PROBLEM DESCRIPTION:
Retype all of the following entries, keeping every line identical to the original.

Extracted data entries
▼

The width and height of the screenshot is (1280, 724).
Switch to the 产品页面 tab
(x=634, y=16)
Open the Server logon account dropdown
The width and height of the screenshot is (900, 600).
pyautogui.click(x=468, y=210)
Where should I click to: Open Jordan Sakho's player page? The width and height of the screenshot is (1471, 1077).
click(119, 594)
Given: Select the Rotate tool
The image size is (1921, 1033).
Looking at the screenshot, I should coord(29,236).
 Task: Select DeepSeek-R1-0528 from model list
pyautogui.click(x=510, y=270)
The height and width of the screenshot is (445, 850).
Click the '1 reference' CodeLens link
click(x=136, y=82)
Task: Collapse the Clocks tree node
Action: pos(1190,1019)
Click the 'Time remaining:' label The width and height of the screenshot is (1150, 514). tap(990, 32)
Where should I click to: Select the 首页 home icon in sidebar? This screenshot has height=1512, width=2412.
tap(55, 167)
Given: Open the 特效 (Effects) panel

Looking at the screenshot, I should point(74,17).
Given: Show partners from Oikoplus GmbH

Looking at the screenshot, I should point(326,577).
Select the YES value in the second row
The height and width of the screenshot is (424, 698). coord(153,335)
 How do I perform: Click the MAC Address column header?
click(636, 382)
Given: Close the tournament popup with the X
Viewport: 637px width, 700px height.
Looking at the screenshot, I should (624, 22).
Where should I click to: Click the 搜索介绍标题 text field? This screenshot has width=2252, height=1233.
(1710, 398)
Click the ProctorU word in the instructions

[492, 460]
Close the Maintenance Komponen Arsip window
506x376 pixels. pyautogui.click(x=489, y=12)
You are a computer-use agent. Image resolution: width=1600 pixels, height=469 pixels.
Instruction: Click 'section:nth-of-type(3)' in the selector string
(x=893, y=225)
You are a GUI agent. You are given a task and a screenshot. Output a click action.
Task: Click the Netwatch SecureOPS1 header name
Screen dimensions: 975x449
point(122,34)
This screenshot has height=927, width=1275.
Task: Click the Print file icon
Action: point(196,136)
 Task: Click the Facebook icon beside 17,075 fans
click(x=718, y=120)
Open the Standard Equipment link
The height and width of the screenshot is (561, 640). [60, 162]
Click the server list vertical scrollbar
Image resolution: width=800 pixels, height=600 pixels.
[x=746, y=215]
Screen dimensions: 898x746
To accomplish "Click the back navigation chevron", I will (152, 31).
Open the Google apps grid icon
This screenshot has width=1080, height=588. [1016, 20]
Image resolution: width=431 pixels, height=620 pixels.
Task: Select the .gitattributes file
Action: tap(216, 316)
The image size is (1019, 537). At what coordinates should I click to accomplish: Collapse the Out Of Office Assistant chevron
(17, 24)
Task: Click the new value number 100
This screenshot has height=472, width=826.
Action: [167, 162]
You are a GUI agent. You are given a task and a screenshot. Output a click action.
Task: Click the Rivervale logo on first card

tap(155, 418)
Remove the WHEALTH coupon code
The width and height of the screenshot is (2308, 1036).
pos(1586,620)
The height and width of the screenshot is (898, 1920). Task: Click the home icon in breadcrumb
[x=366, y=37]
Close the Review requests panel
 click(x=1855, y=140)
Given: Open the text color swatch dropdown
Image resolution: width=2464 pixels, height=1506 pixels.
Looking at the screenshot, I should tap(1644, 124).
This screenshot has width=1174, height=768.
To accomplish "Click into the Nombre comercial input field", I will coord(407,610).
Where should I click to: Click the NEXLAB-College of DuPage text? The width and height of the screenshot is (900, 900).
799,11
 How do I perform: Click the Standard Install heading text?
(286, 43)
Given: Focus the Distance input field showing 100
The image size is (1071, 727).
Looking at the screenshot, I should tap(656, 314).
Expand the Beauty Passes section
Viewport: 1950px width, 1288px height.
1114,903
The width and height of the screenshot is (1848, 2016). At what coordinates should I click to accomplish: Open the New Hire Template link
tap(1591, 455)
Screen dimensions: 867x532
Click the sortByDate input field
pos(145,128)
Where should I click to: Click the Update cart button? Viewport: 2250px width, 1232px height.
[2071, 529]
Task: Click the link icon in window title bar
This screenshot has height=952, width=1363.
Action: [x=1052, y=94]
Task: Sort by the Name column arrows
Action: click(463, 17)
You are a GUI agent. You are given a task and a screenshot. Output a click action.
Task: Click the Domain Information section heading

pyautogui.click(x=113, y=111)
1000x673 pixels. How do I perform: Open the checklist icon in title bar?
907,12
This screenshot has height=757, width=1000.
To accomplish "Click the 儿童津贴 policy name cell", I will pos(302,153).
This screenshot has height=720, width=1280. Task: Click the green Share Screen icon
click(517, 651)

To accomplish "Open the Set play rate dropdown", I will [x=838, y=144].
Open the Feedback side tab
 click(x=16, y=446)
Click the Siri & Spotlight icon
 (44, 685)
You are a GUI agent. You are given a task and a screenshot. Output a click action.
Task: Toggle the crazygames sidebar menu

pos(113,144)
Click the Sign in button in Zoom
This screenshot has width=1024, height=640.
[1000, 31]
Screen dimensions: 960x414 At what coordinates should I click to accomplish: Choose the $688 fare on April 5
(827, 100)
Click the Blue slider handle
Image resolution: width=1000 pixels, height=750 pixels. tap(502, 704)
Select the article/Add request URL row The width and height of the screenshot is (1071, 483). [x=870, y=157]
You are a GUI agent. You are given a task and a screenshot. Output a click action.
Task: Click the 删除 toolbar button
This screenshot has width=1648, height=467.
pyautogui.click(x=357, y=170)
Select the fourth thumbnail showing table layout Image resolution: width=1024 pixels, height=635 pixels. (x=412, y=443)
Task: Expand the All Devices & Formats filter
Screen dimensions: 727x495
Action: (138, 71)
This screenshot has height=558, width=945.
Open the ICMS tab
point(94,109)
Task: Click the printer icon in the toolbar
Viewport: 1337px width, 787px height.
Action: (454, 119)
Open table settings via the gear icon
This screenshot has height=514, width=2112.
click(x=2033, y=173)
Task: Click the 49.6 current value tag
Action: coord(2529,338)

▲

TASK RESPONSE:
The width and height of the screenshot is (1280, 724).
Switch to the 产品页面 tab
(x=634, y=16)
Open the Server logon account dropdown
The width and height of the screenshot is (900, 600).
pyautogui.click(x=468, y=210)
Where should I click to: Open Jordan Sakho's player page? The width and height of the screenshot is (1471, 1077).
click(119, 594)
Given: Select the Rotate tool
The image size is (1921, 1033).
Looking at the screenshot, I should coord(29,236).
 Task: Select DeepSeek-R1-0528 from model list
pyautogui.click(x=510, y=270)
The height and width of the screenshot is (445, 850).
Click the '1 reference' CodeLens link
click(x=136, y=82)
Task: Collapse the Clocks tree node
Action: pos(1190,1019)
Click the 'Time remaining:' label The width and height of the screenshot is (1150, 514). tap(990, 32)
Where should I click to: Select the 首页 home icon in sidebar? This screenshot has height=1512, width=2412.
tap(55, 167)
Given: Open the 特效 (Effects) panel

Looking at the screenshot, I should point(74,17).
Given: Show partners from Oikoplus GmbH

Looking at the screenshot, I should point(326,577).
Select the YES value in the second row
The height and width of the screenshot is (424, 698). coord(153,335)
 How do I perform: Click the MAC Address column header?
click(636, 382)
Given: Close the tournament popup with the X
Viewport: 637px width, 700px height.
Looking at the screenshot, I should (624, 22).
Where should I click to: Click the 搜索介绍标题 text field? This screenshot has width=2252, height=1233.
(1710, 398)
Click the ProctorU word in the instructions

[492, 460]
Close the Maintenance Komponen Arsip window
506x376 pixels. pyautogui.click(x=489, y=12)
You are a computer-use agent. Image resolution: width=1600 pixels, height=469 pixels.
Instruction: Click 'section:nth-of-type(3)' in the selector string
(x=893, y=225)
You are a GUI agent. You are given a task and a screenshot. Output a click action.
Task: Click the Netwatch SecureOPS1 header name
Screen dimensions: 975x449
point(122,34)
This screenshot has height=927, width=1275.
Task: Click the Print file icon
Action: point(196,136)
 Task: Click the Facebook icon beside 17,075 fans
click(x=718, y=120)
Open the Standard Equipment link
The height and width of the screenshot is (561, 640). [60, 162]
Click the server list vertical scrollbar
Image resolution: width=800 pixels, height=600 pixels.
[x=746, y=215]
Screen dimensions: 898x746
To accomplish "Click the back navigation chevron", I will (152, 31).
Open the Google apps grid icon
This screenshot has width=1080, height=588. [1016, 20]
Image resolution: width=431 pixels, height=620 pixels.
Task: Select the .gitattributes file
Action: tap(216, 316)
The image size is (1019, 537). At what coordinates should I click to accomplish: Collapse the Out Of Office Assistant chevron
(17, 24)
Task: Click the new value number 100
This screenshot has height=472, width=826.
Action: [167, 162]
You are a GUI agent. You are given a task and a screenshot. Output a click action.
Task: Click the Rivervale logo on first card

tap(155, 418)
Remove the WHEALTH coupon code
The width and height of the screenshot is (2308, 1036).
pos(1586,620)
The height and width of the screenshot is (898, 1920). Task: Click the home icon in breadcrumb
[x=366, y=37]
Close the Review requests panel
 click(x=1855, y=140)
Given: Open the text color swatch dropdown
Image resolution: width=2464 pixels, height=1506 pixels.
Looking at the screenshot, I should tap(1644, 124).
This screenshot has width=1174, height=768.
To accomplish "Click into the Nombre comercial input field", I will coord(407,610).
Where should I click to: Click the NEXLAB-College of DuPage text? The width and height of the screenshot is (900, 900).
799,11
 How do I perform: Click the Standard Install heading text?
(286, 43)
Given: Focus the Distance input field showing 100
The image size is (1071, 727).
Looking at the screenshot, I should tap(656, 314).
Expand the Beauty Passes section
Viewport: 1950px width, 1288px height.
1114,903
The width and height of the screenshot is (1848, 2016). At what coordinates should I click to accomplish: Open the New Hire Template link
tap(1591, 455)
Screen dimensions: 867x532
Click the sortByDate input field
pos(145,128)
Where should I click to: Click the Update cart button? Viewport: 2250px width, 1232px height.
[2071, 529]
Task: Click the link icon in window title bar
This screenshot has height=952, width=1363.
Action: [x=1052, y=94]
Task: Sort by the Name column arrows
Action: click(463, 17)
You are a GUI agent. You are given a task and a screenshot. Output a click action.
Task: Click the Domain Information section heading

pyautogui.click(x=113, y=111)
1000x673 pixels. How do I perform: Open the checklist icon in title bar?
907,12
This screenshot has height=757, width=1000.
To accomplish "Click the 儿童津贴 policy name cell", I will pos(302,153).
This screenshot has height=720, width=1280. Task: Click the green Share Screen icon
click(517, 651)

To accomplish "Open the Set play rate dropdown", I will [x=838, y=144].
Open the Feedback side tab
 click(x=16, y=446)
Click the Siri & Spotlight icon
 (44, 685)
You are a GUI agent. You are given a task and a screenshot. Output a click action.
Task: Toggle the crazygames sidebar menu

pos(113,144)
Click the Sign in button in Zoom
This screenshot has width=1024, height=640.
[1000, 31]
Screen dimensions: 960x414 At what coordinates should I click to accomplish: Choose the $688 fare on April 5
(827, 100)
Click the Blue slider handle
Image resolution: width=1000 pixels, height=750 pixels. tap(502, 704)
Select the article/Add request URL row The width and height of the screenshot is (1071, 483). [x=870, y=157]
You are a GUI agent. You are given a task and a screenshot. Output a click action.
Task: Click the 删除 toolbar button
This screenshot has width=1648, height=467.
pyautogui.click(x=357, y=170)
Select the fourth thumbnail showing table layout Image resolution: width=1024 pixels, height=635 pixels. (x=412, y=443)
Task: Expand the All Devices & Formats filter
Screen dimensions: 727x495
Action: (138, 71)
This screenshot has height=558, width=945.
Open the ICMS tab
point(94,109)
Task: Click the printer icon in the toolbar
Viewport: 1337px width, 787px height.
Action: (454, 119)
Open table settings via the gear icon
This screenshot has height=514, width=2112.
click(x=2033, y=173)
Task: Click the 49.6 current value tag
Action: coord(2529,338)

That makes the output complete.